- **Stated problem**: Quote the records below word for word, beginning with the line that contains "Click the upload to portal icon" and continuing through the line that contains "The height and width of the screenshot is (484, 1241).", with both of those lines included. Leave the pictures out of your answer.

Source data
(begin)

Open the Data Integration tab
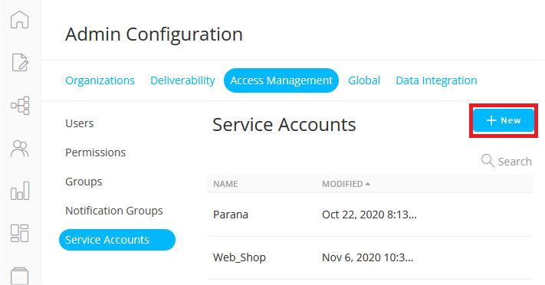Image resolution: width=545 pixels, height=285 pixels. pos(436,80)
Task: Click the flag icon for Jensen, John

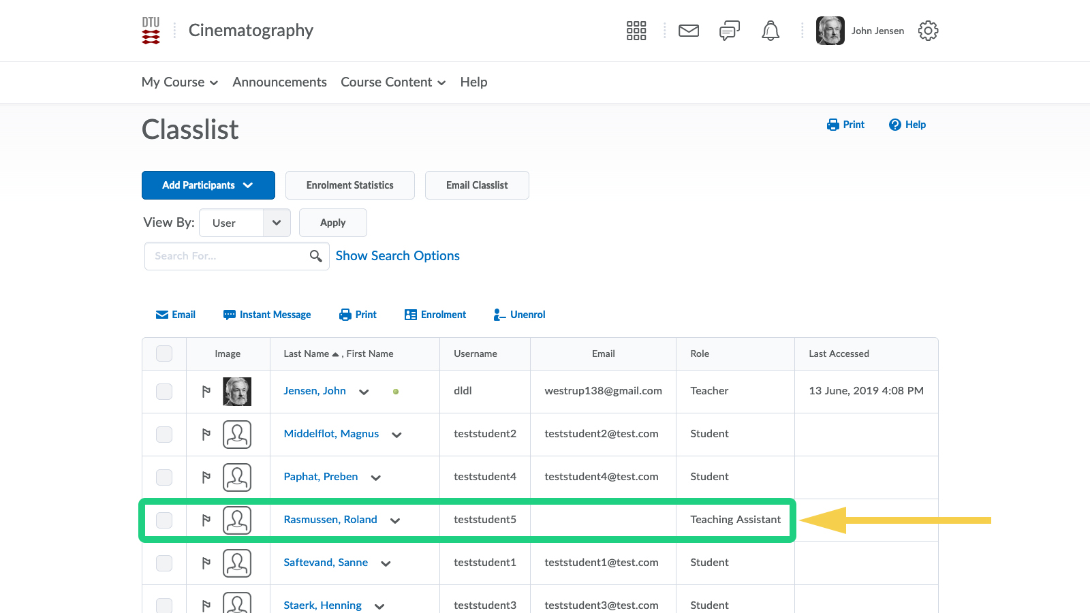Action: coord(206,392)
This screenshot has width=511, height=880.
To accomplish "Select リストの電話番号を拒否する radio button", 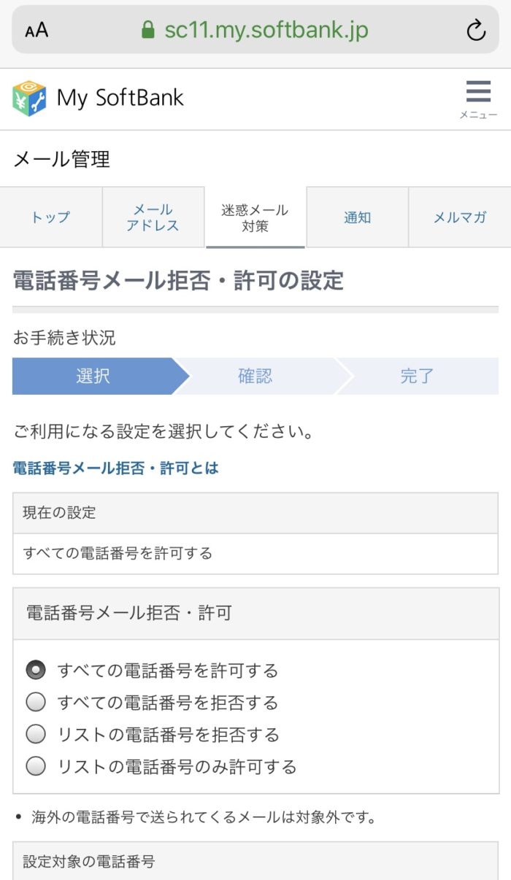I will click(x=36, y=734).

(end)
(begin)

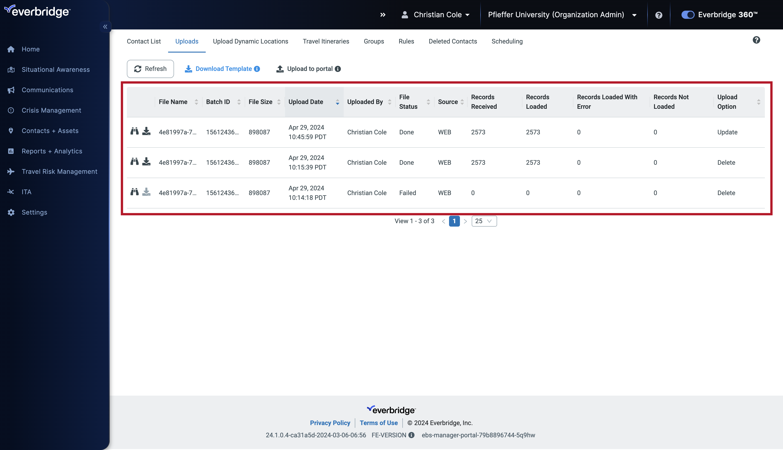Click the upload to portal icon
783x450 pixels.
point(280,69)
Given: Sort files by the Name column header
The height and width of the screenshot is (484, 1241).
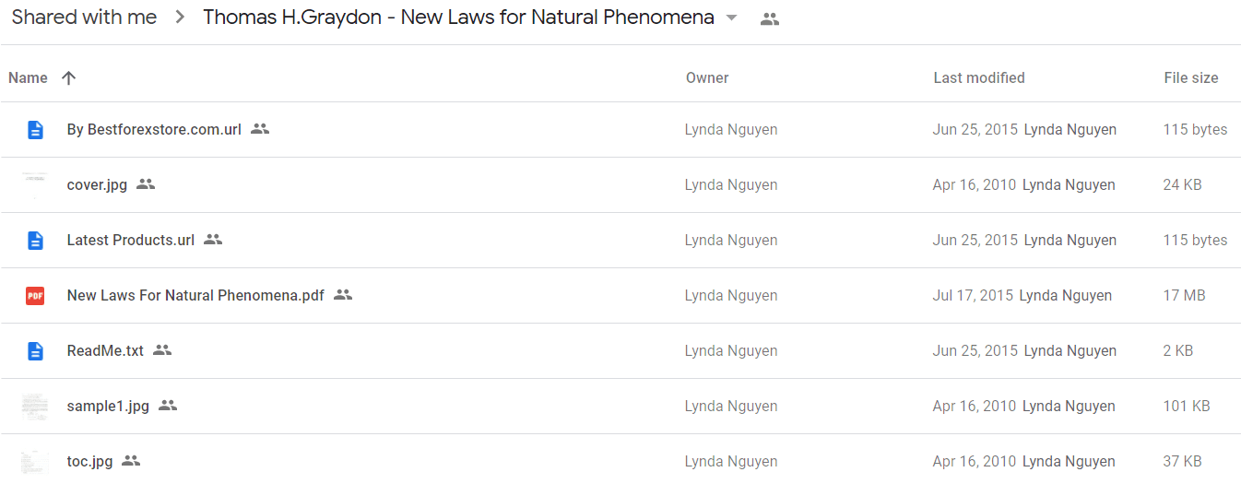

(end)
(begin)

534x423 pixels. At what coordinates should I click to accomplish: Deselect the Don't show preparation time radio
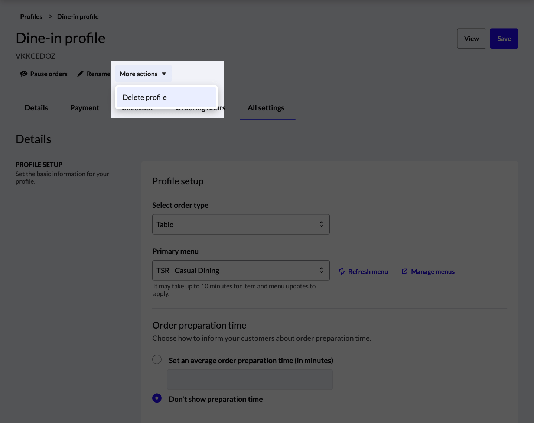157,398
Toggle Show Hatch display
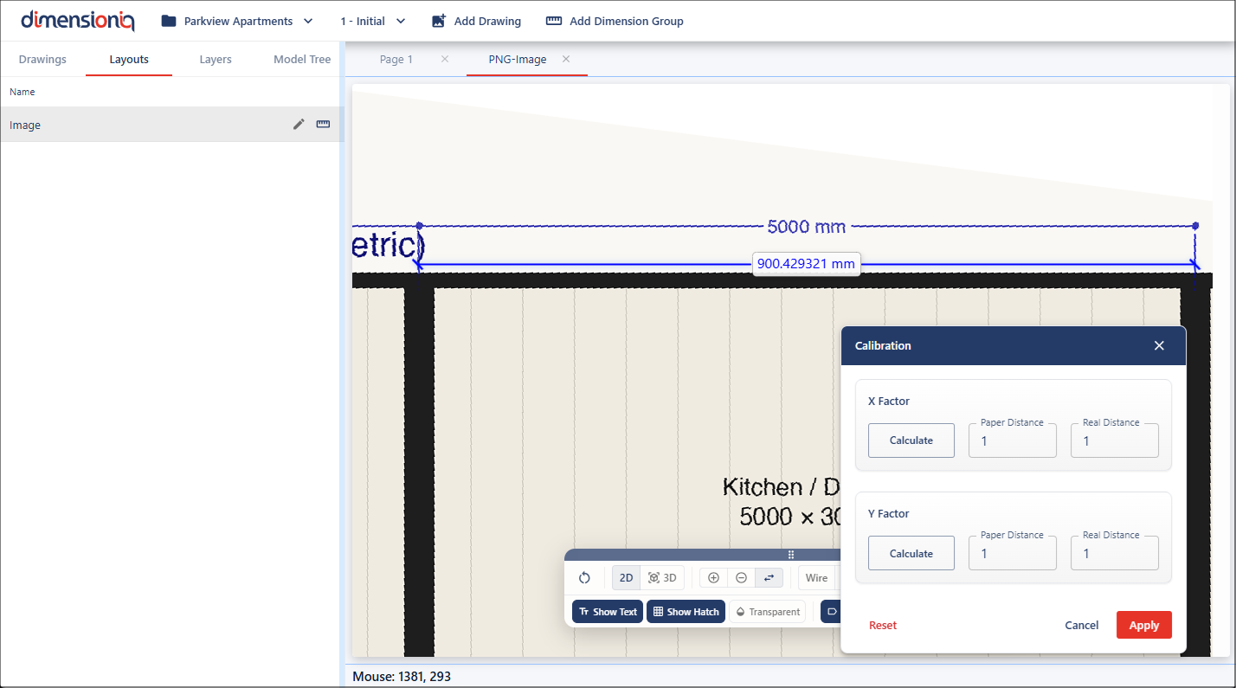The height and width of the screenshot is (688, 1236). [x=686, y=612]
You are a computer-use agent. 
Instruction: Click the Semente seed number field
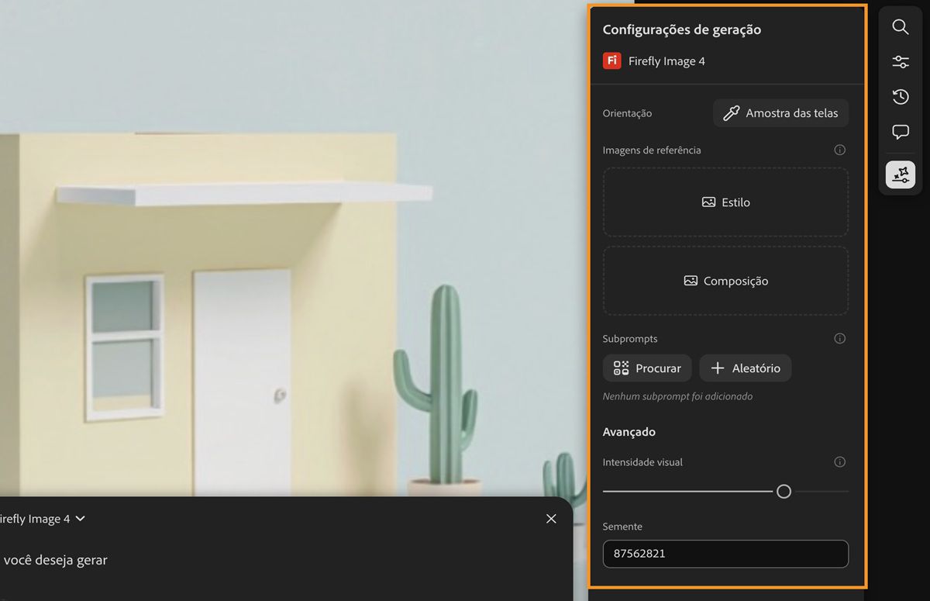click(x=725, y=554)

(end)

- **The output**:
Click the upload to portal icon
783x450 pixels.
point(280,69)
Given: Sort files by the Name column header
The height and width of the screenshot is (484, 1241).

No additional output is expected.